* _TASK OBJECTIVE_: Quote the entries below from the line with "Click the replay/repeat" through the line with "Task: Select the second gray rating star", both ends included, and only those lines.

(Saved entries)
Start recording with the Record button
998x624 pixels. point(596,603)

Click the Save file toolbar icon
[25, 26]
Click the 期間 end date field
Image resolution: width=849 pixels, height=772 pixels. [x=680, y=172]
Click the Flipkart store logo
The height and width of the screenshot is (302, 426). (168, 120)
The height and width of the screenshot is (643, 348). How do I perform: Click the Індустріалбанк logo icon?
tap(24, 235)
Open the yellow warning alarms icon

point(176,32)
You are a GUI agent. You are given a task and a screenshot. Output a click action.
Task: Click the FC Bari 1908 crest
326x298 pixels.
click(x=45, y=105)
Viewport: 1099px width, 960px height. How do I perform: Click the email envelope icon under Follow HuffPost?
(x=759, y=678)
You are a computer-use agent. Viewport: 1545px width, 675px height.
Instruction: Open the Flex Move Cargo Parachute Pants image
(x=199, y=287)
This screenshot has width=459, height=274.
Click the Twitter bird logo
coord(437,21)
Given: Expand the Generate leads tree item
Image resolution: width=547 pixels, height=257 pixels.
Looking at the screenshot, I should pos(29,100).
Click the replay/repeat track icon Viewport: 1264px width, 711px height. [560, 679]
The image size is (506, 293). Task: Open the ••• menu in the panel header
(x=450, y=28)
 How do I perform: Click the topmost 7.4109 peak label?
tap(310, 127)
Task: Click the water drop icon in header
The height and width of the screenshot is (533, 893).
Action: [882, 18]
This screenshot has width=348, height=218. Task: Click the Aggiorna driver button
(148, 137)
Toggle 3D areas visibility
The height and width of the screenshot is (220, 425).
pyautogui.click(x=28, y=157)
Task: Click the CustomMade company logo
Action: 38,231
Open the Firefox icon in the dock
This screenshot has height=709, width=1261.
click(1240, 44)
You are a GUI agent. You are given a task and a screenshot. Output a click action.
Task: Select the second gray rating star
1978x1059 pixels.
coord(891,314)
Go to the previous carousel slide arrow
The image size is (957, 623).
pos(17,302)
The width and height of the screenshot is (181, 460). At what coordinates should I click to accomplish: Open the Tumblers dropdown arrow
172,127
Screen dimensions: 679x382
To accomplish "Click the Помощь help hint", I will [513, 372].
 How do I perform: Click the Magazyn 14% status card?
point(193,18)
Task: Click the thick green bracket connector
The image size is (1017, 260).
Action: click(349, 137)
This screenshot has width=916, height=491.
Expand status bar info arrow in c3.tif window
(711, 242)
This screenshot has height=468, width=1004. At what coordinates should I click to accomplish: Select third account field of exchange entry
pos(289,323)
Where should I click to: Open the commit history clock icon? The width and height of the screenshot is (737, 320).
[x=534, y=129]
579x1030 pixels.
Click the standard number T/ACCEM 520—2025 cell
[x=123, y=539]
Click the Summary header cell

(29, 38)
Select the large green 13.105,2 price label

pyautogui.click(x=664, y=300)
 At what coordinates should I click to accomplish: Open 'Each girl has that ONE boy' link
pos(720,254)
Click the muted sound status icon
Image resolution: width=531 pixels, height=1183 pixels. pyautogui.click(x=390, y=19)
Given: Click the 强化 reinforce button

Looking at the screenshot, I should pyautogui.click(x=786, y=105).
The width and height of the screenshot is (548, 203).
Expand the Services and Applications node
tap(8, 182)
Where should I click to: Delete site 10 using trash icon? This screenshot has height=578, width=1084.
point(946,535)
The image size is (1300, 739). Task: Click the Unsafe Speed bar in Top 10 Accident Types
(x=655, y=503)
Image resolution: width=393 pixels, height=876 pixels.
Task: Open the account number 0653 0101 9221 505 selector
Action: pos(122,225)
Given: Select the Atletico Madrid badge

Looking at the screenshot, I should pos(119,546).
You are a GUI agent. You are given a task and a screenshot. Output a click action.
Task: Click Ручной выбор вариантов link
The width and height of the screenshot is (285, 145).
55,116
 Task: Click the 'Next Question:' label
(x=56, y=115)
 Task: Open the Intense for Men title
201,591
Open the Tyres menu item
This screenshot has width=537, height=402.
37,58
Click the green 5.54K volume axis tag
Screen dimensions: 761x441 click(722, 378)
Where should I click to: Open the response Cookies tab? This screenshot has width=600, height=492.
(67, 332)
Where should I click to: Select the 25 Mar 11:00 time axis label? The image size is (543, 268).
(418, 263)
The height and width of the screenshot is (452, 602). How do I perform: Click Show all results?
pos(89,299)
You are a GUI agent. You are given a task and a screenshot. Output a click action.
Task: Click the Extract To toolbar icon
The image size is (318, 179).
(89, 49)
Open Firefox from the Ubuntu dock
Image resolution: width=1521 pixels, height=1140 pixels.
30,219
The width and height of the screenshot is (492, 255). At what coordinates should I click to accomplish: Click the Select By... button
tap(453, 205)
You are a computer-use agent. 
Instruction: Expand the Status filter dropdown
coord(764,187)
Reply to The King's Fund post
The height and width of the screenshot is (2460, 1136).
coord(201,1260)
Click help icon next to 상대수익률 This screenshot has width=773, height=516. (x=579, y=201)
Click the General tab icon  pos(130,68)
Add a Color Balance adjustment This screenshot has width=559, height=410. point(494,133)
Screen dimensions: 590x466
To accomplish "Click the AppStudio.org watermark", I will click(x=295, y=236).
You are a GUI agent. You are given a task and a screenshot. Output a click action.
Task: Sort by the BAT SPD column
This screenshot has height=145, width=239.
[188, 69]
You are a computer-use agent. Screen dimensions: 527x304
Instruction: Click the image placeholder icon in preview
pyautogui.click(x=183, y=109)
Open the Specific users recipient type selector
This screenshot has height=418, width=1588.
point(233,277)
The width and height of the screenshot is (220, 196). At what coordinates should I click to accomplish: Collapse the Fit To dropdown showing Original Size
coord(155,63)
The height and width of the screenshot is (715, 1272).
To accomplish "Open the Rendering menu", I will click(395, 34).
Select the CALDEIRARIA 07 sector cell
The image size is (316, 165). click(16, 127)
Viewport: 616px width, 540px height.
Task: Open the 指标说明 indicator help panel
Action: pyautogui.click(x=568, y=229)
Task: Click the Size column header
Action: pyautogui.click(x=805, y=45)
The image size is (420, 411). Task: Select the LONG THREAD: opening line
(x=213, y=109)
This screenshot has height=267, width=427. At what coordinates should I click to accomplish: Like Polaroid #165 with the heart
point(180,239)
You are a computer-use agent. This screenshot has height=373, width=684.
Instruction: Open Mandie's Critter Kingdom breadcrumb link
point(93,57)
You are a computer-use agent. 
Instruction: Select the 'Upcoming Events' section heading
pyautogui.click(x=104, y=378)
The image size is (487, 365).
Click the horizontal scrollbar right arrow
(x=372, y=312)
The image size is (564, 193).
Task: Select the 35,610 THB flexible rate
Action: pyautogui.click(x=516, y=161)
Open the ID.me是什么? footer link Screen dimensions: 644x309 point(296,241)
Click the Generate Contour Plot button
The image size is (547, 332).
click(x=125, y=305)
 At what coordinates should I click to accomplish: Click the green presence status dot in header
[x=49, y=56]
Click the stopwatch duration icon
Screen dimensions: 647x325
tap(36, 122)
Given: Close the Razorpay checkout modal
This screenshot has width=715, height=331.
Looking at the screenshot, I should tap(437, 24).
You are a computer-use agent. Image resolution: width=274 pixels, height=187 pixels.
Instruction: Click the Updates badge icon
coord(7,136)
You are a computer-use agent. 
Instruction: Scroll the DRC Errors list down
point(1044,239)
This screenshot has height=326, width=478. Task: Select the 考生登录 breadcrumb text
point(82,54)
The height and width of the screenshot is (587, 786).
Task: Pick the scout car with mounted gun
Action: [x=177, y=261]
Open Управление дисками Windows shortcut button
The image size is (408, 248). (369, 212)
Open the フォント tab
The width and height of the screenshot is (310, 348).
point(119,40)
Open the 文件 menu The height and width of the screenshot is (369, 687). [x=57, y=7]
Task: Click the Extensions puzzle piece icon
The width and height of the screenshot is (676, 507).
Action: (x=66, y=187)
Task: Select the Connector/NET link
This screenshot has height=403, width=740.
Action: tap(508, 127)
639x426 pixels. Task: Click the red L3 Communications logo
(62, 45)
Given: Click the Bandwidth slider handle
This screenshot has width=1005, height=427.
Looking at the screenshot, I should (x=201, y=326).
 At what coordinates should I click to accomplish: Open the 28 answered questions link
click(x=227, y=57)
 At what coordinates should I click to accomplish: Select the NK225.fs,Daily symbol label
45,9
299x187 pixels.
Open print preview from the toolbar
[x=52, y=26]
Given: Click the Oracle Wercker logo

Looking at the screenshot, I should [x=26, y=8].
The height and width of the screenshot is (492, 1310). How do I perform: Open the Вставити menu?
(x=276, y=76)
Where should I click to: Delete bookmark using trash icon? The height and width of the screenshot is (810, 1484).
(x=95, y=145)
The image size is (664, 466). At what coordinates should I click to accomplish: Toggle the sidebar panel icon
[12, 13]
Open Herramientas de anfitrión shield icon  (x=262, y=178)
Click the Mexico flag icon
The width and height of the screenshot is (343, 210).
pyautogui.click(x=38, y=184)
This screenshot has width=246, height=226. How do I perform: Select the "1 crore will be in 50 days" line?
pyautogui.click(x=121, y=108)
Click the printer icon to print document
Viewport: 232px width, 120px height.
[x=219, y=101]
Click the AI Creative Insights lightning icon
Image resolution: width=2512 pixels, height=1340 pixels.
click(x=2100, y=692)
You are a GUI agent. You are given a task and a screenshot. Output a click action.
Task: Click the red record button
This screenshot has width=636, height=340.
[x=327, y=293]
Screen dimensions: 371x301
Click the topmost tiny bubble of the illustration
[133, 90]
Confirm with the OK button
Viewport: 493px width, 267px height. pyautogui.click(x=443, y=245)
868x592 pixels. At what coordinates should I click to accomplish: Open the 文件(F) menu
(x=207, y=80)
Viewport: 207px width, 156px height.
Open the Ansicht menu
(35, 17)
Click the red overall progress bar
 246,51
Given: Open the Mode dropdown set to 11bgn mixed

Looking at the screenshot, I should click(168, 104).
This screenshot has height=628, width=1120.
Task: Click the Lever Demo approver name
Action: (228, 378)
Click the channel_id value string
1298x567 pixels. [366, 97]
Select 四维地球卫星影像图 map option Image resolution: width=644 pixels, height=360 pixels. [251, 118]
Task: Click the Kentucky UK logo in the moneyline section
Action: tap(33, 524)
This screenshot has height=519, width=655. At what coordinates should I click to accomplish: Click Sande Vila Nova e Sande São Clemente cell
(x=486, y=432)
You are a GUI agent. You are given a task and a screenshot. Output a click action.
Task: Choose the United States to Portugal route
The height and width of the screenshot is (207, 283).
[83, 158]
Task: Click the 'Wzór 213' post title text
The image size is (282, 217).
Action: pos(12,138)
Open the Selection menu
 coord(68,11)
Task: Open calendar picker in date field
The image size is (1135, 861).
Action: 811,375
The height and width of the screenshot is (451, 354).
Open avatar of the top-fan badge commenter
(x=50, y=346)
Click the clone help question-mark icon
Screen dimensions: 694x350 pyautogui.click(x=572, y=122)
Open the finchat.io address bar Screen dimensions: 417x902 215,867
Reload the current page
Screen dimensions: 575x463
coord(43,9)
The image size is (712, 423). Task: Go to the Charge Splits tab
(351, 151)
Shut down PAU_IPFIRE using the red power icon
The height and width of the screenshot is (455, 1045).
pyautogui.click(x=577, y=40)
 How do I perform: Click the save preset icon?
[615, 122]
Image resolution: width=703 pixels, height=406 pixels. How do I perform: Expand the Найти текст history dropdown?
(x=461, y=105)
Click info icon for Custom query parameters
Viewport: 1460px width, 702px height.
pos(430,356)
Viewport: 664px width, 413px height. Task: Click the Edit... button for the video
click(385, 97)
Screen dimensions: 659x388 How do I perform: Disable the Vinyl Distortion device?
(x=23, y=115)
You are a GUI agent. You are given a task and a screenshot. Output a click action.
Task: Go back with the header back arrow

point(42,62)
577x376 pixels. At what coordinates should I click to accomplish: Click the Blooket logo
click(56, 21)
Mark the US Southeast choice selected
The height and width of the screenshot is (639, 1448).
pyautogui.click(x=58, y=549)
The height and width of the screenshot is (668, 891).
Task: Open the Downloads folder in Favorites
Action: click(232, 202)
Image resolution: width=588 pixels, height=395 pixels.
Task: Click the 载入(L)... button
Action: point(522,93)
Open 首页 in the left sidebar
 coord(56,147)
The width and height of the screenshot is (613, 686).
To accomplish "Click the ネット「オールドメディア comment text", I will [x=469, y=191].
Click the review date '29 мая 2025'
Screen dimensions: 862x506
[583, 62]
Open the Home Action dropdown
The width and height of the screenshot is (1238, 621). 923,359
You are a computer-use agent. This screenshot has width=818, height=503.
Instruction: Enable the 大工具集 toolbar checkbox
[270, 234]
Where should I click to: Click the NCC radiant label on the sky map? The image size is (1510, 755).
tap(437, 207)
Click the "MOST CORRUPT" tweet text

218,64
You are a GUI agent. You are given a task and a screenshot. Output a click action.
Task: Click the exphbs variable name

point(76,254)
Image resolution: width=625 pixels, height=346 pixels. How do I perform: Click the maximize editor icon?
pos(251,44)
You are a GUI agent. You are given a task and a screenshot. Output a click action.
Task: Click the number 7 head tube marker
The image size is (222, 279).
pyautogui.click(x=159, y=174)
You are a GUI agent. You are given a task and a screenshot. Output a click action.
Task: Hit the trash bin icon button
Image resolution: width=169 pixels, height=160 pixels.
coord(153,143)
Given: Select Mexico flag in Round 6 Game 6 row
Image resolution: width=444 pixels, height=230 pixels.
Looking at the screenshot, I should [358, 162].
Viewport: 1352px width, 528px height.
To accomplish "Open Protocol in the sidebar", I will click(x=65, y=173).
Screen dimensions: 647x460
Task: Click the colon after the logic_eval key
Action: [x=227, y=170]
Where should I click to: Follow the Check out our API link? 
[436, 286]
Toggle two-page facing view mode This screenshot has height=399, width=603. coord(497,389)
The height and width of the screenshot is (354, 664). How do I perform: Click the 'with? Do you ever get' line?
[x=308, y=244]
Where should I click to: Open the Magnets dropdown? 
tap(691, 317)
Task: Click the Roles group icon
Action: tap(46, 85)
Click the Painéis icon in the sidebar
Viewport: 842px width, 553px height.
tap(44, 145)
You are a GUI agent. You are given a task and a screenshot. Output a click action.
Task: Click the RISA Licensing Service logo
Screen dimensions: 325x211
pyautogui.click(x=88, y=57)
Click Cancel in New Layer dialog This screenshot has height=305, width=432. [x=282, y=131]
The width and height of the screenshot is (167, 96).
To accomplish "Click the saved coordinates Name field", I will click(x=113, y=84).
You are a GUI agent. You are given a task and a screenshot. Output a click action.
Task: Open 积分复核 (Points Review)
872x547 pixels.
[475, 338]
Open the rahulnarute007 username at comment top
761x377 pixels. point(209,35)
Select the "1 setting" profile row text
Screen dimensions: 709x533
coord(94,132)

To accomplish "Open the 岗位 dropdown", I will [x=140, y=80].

* _COMPLETED TASK_:
Click the replay/repeat track icon Viewport: 1264px width, 711px height. [560, 679]
The image size is (506, 293). Task: Open the ••• menu in the panel header
(x=450, y=28)
 How do I perform: Click the topmost 7.4109 peak label?
tap(310, 127)
Task: Click the water drop icon in header
The height and width of the screenshot is (533, 893).
Action: [882, 18]
This screenshot has width=348, height=218. Task: Click the Aggiorna driver button
(148, 137)
Toggle 3D areas visibility
The height and width of the screenshot is (220, 425).
pyautogui.click(x=28, y=157)
Task: Click the CustomMade company logo
Action: 38,231
Open the Firefox icon in the dock
This screenshot has height=709, width=1261.
click(1240, 44)
You are a GUI agent. You are given a task and a screenshot. Output a click action.
Task: Select the second gray rating star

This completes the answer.